I applied through an employee referral. The process took 4 months. I interviewed at Thoughtworks in Dec 2014
Interview
Started off with a few phone interviews, while they were deciding which position I might best be fit for and eventually I was invited in for an in-person interview. The interview process I went through seemed like it was for a different job than the one described to me over the phone. My take away is that this is a company that wants to build out their design staff, but doesn't have a hiring process for designers in place. When talking with my recruiter, it seemed as though this would be a 50% design and 50% business role, but when I went in for my interview, I was told it would be almost completely business analyst. I was also told that even if design work came up that would be a good fit for me, and I was already assigned on a project as a business analyst, I would not be taken off to help on the design. Since design roles coming up seemed rare already, it got the vibe that I might not be doing any design at all. I started off my interview day by talking with designers, but then my next two interviews were focused on business and how much of a business role it would be.
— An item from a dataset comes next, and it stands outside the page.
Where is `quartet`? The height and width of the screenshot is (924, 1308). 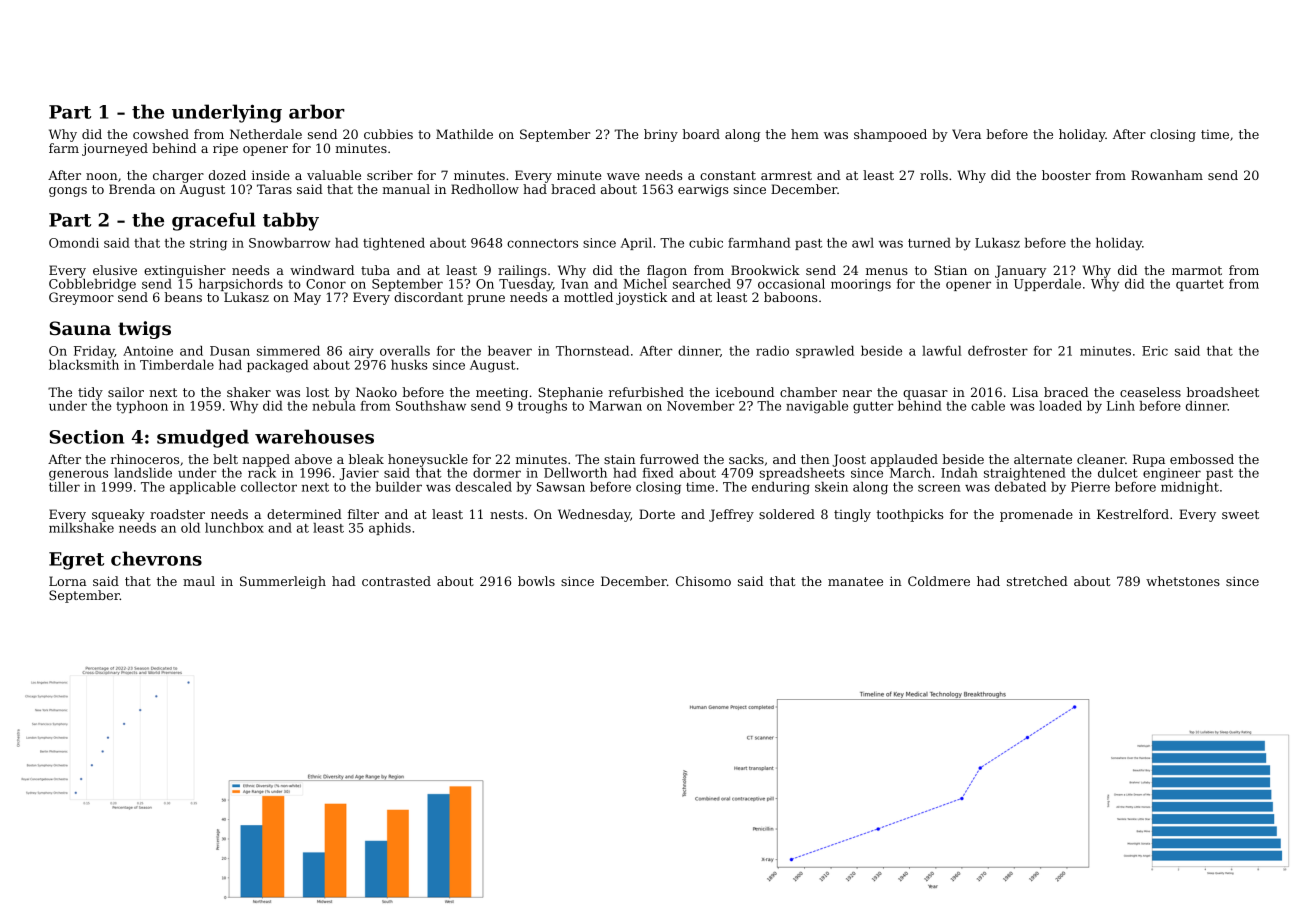
quartet is located at coordinates (1200, 285).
Overall thought: this is pretty much solely a business analyst role.
Interview questions [1]
Question 1
Business Analyst interview - they ask you to redesign a kitchen and give you two ThoughtWorks employees to act as your clients. They want you to think about the "problem" of redesigning a kitchen in a very analytical, logical, and business-like way, not at all as a designer. This was unexpected to me because, as mentioned above, I didn't understand until my values interview (which was after my business analyst interview) that about 80% of the role would be business analyst, not design. Also, I thought as my background is in design, I didn't think it would necessarily be bad to bring some design thinking in and I thought the interviewers would be more understanding of that than they were.
Work with your recruiter to understand how they are going to expect you to balance business and design in this role so that you can prepare to show the right skills in your interviews.
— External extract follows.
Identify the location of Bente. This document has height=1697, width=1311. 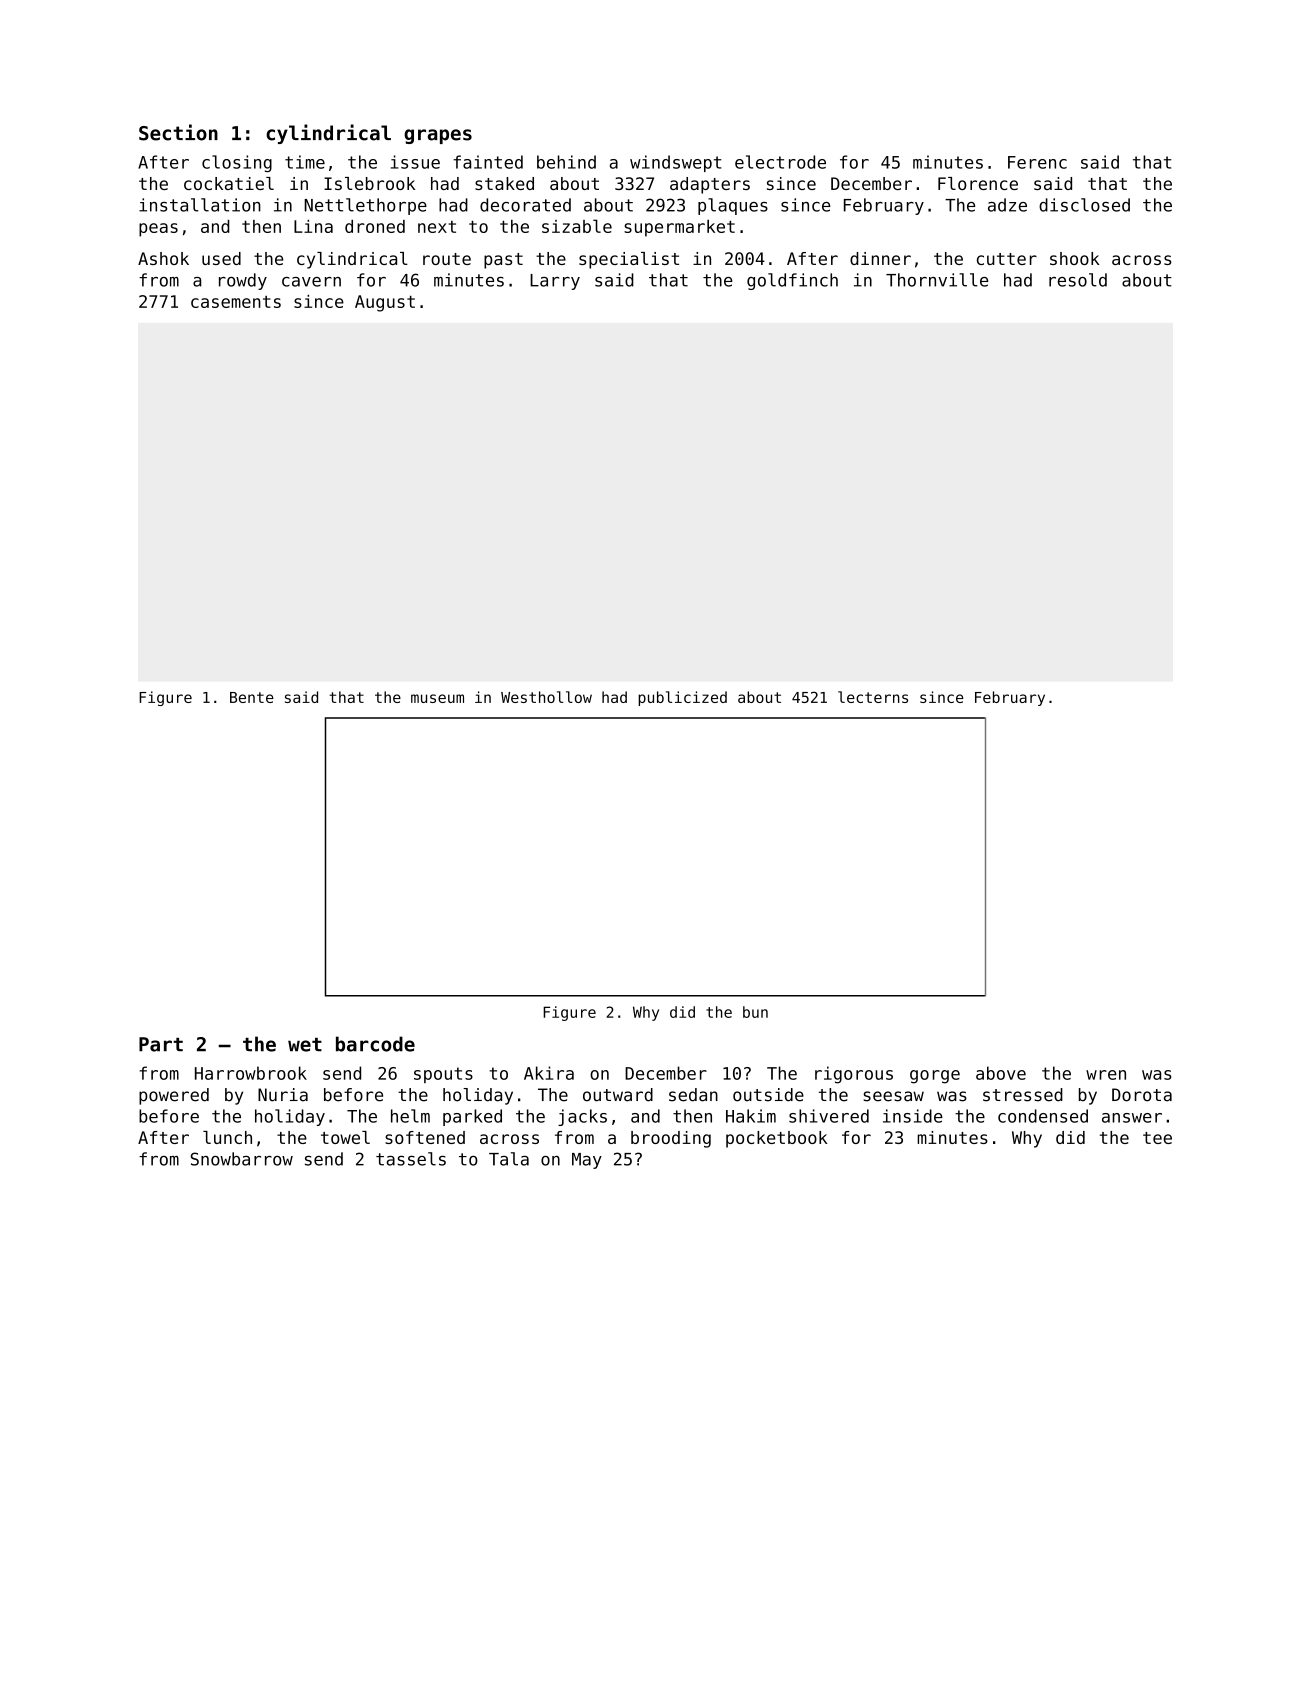
(252, 697).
They also give a logic assessment, which was difficult for me as a designer, but overall not too bad - I answered about 7 of the 11 questions. The Wonderlic text (IQ test) wasn't too bad - I was nervous and only got through about 35 of 50 questions, but an average score is a 22, so I think I scored well above average. For these tests, my advice is to prepare a bit in the week or so leading up (you can find sample questions from both tests online) just so you know what to expect.